La Nigeria, il paese più popoloso dell’Africa, si pone come obiettivo quello di procurare, nella propria capitale Lagos, 12.000 autobus elettrici entro il 2030 e ovviamente un’infrastruttura necessaria per farli funzionare, tramite la partnership fra la società energetica nazionale Oando Clean Energy Limited (OCEL) e il costruttore di autobus cinese Yutong. In questo caso il detto “tra il dire e il fare c’è di mezzo il mare” non è valido poiché sono già arrivati i primi due autobus a Lagos.

C’è anche chi, anziché immaginare e sognare ad occhi aperti, si è rimboccato le maniche e ha contribuito all’innovazione, come Mustapha Abubakar Gajibo, giovane 30enne che sta lanciando un’industria di veicoli elettrici nella città nord-orientale di Maiduguri. Il suo primo progetto è stato quello di convertire i motori a combustione interna dei veicoli solitamente utilizzati in città in versioni elettriche e si è focalizzato su due tipi di veicoli che i residenti spesso pagano per viaggiare: i minibus a sette posti e i tricicli a motore conosciuti come keke.

A lavorare sodo senza arrendersi ne è valsa la pena, poiché attualmente l’azienda ha una dozzina di minibus elettrici che possono coprire una distanza di 150 chilometri con una carica, e costano circa 1,50 dollari per essere alimentati a piena capacità. Mustapha e il suo cofondatore Sadiq Abubakar Issa hanno anche progettato una stazione di ricarica a energia solare da 60 kilowattora in città e stanno cercando di crearne altre.
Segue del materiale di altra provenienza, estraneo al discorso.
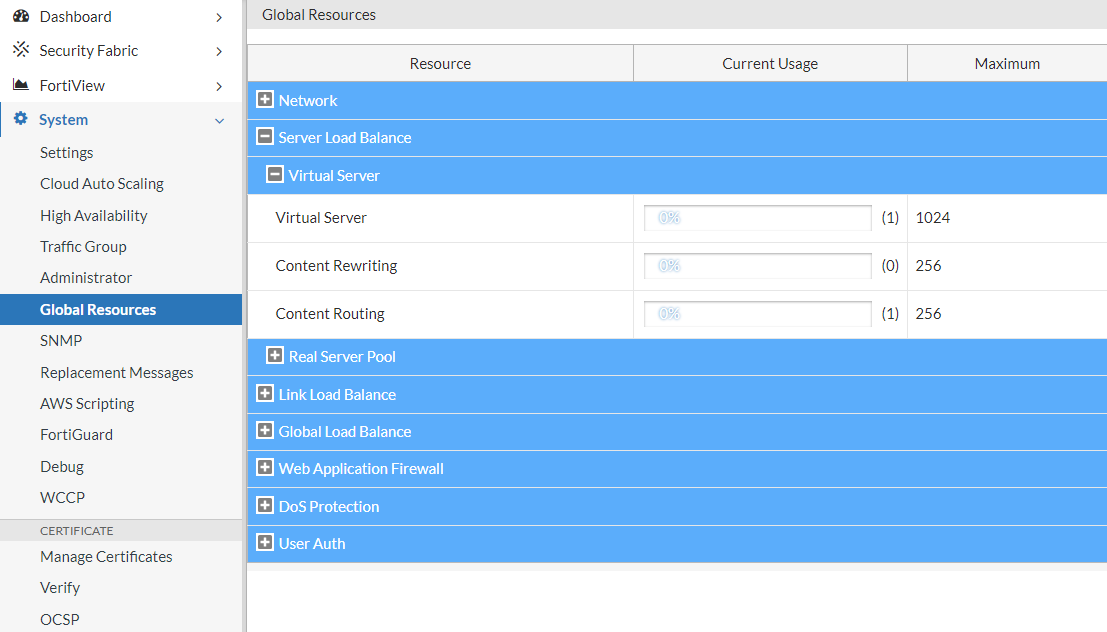Open Manage Certificates
This screenshot has height=632, width=1107.
[105, 556]
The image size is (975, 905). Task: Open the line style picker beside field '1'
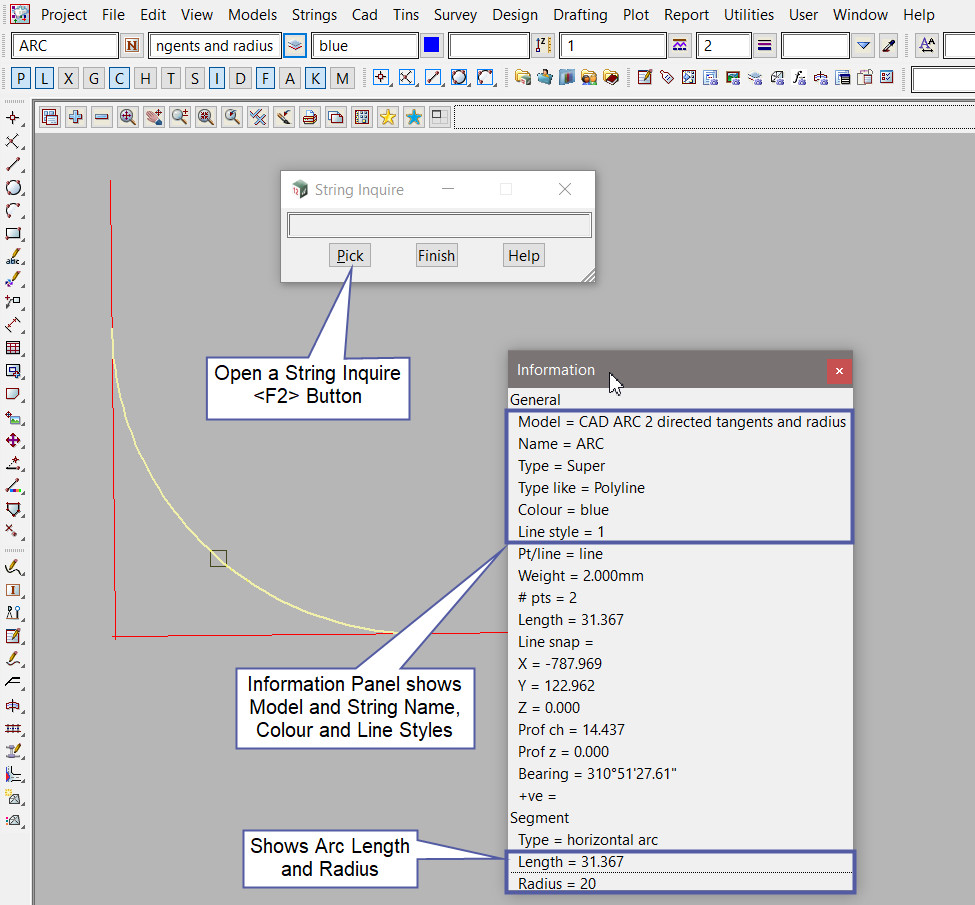(681, 46)
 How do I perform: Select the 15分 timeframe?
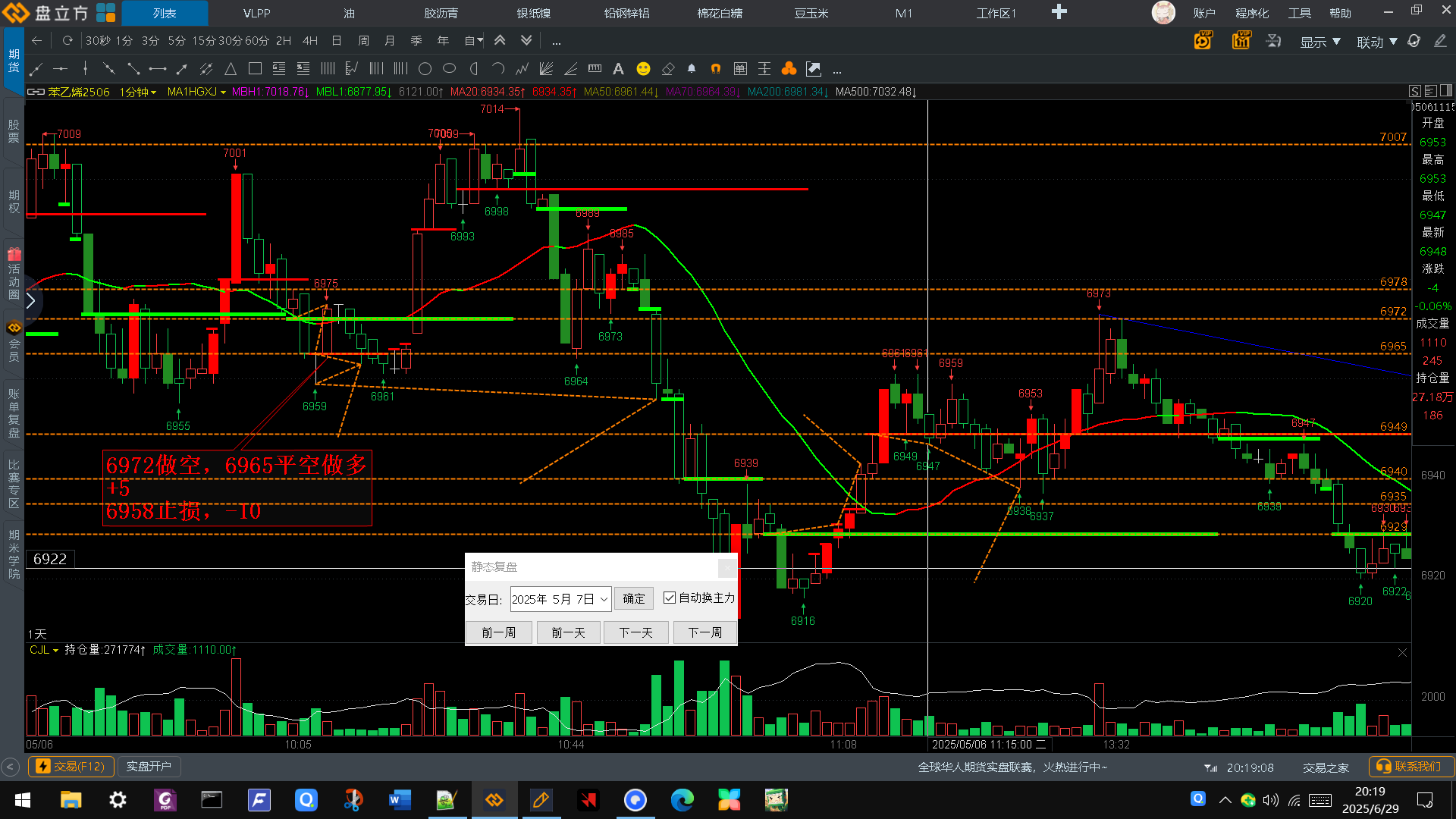203,41
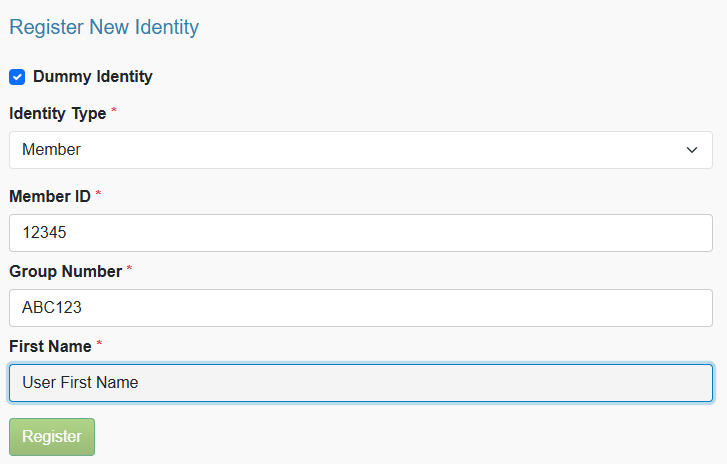The image size is (727, 464).
Task: Click the Dummy Identity label text
Action: coord(93,76)
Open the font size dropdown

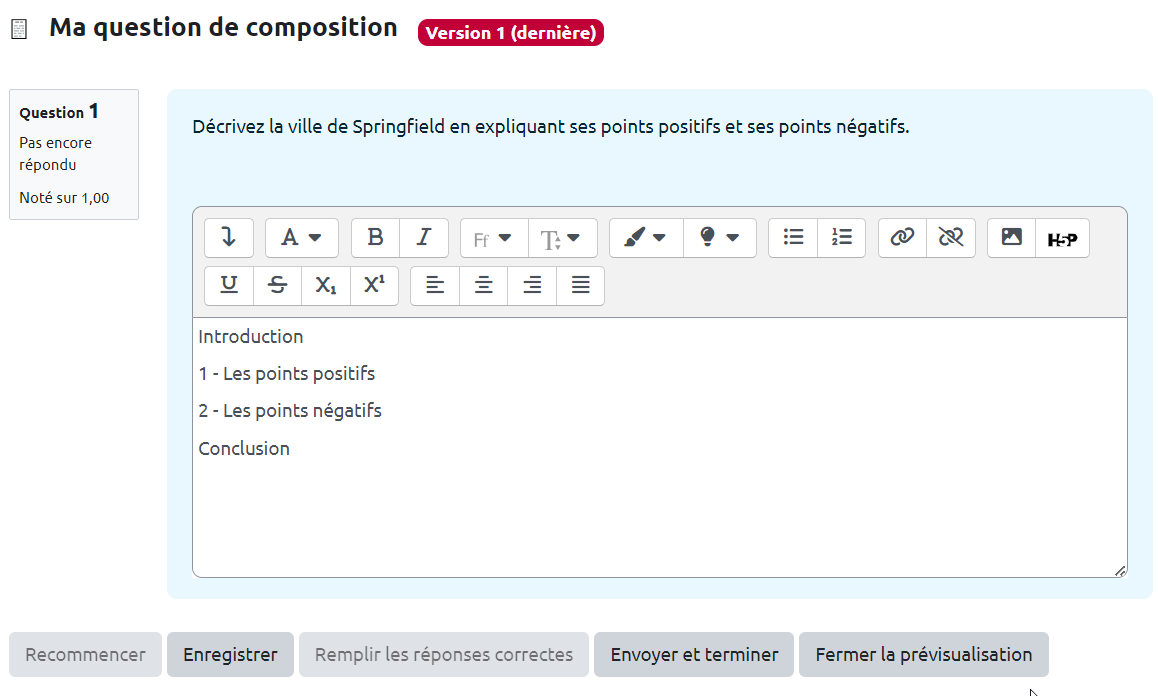point(561,238)
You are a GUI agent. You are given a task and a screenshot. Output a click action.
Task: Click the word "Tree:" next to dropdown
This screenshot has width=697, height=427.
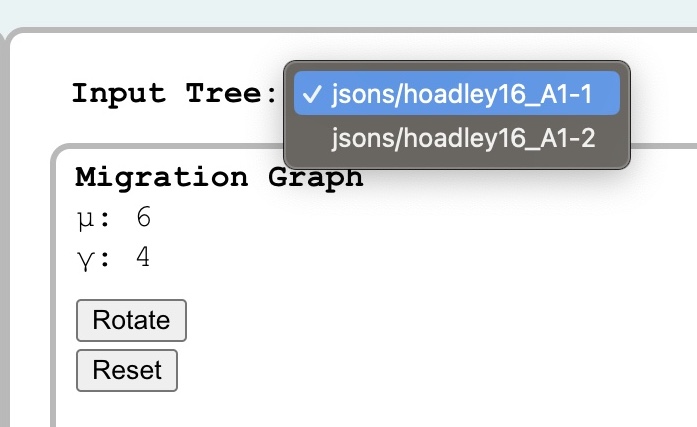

Anche l’Etiopia è nella lista degli stati africani che sull’elettrico sono avanti, nonostante nel Paese ci sia una carenza di energia. In Etiopia arrivano le Solaris Elettra che saranno prodotte ad Addis Abeba, costeranno circa 12.000 e 15.000 dollari, e saranno vendute in Etiopia ed esportate in Africa ed Europa. Carlo Pironti, direttore generale della Freestyle PLC, la società che produce la Solaris, ha dichiarato a Uduak Amimo della BBC ad Addis Abeba che la carenza di elettricità in Etiopia non rappresenta un grosso ostacolo alla circolazione di un’auto elettrica e che “l’auto può essere ricaricata tramite generatore e energia solare”.

In Uganda, invece, arriva il Kayoola bus, costruito dalla Kiira Motors Corporation e introdotto già il 16 febbraio 2015 sulle strade cittadine di Kampala. L’autobus può trasportare fino a 35 persone compreso l’autista ed è mosso da un motore elettrico alimentato da due batterie. Una viene ricaricata dai 12 pannelli solari installati sul tetto e l’altra può essere ricaricata mentre l’autobus è fermo.
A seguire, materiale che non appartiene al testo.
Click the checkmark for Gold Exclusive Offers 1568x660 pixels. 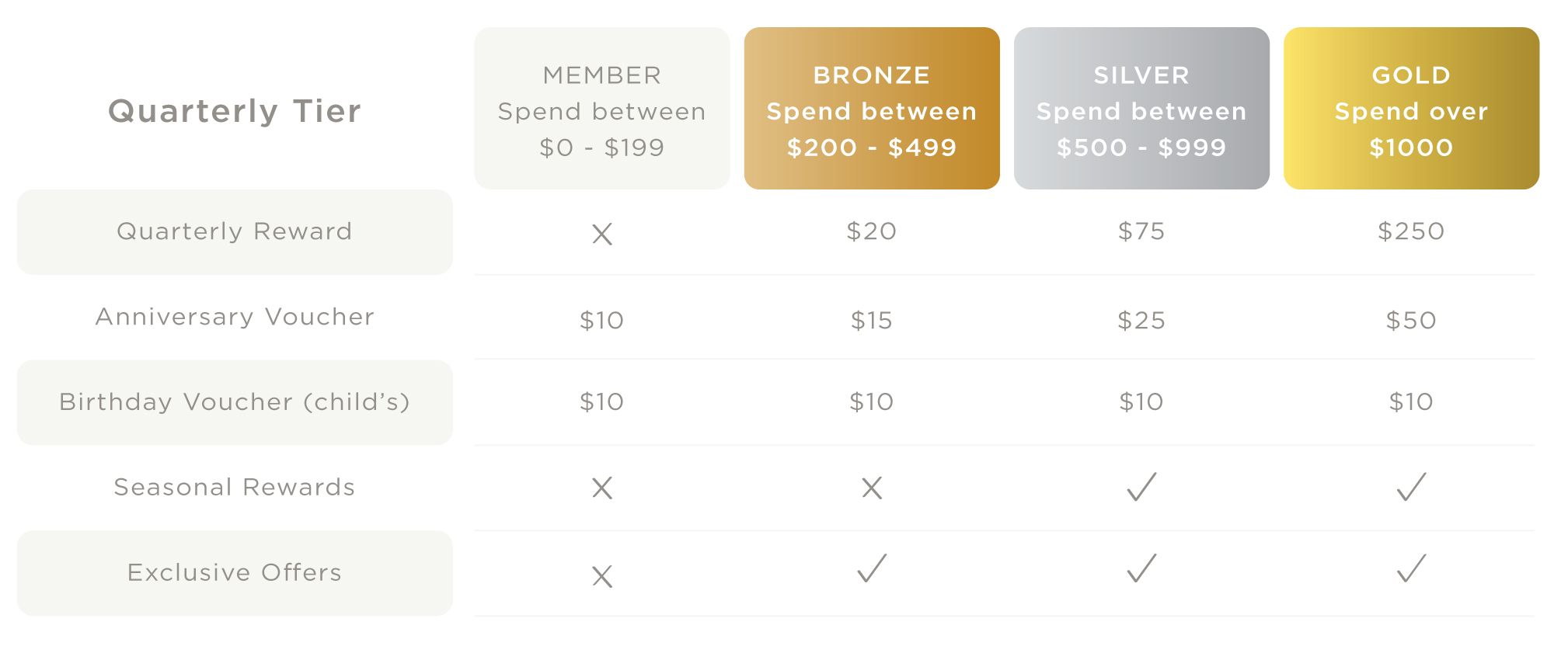tap(1411, 568)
Per quanto riguarda il Kenya, potrebbe esserci una collaborazione tra il governo e l’azienda Spiro (leader nel settore della mobilità a zero emissioni) che metterà in campo la sua flotta più grande di veicoli elettrici nel paese dell’Africa orientale, per un totale di 1.2 milioni.
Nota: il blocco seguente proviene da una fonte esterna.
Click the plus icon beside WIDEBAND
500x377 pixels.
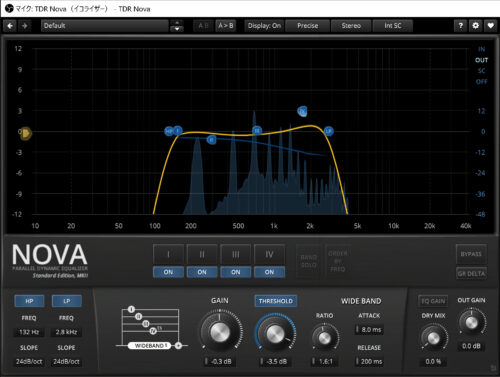coord(178,346)
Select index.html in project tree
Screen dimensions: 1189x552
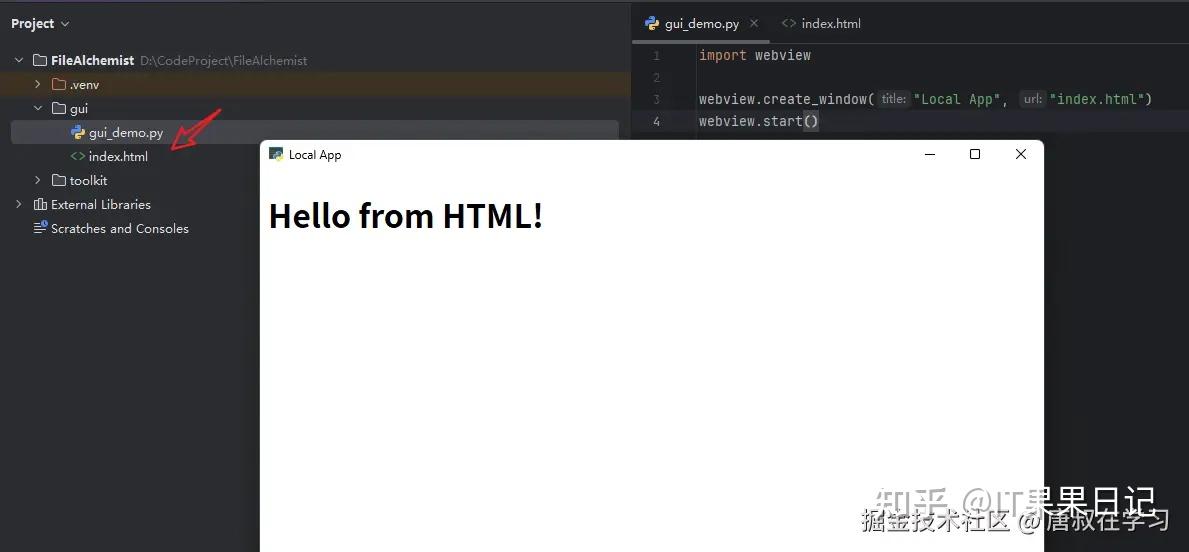click(118, 157)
C’è anche il Ghana. Kofa, start-up ghanese di veicoli elettrici, ha firmato un accordo con il produttore cinese Tailg Group per la distribuzione di circa 200.000 unità della moto Jidi a batteria, progettata e adattata all’ambiente africano, entro il 2030. La partnership prevede anche la costruzione di oltre 5.000 stazioni di scambio di batterie in tutto il continente e proprio i primi modelli dovrebbero arrivare in Ghana entro la fine del 2023, per poi essere distribuiti nel resto del continente negli anni successivi.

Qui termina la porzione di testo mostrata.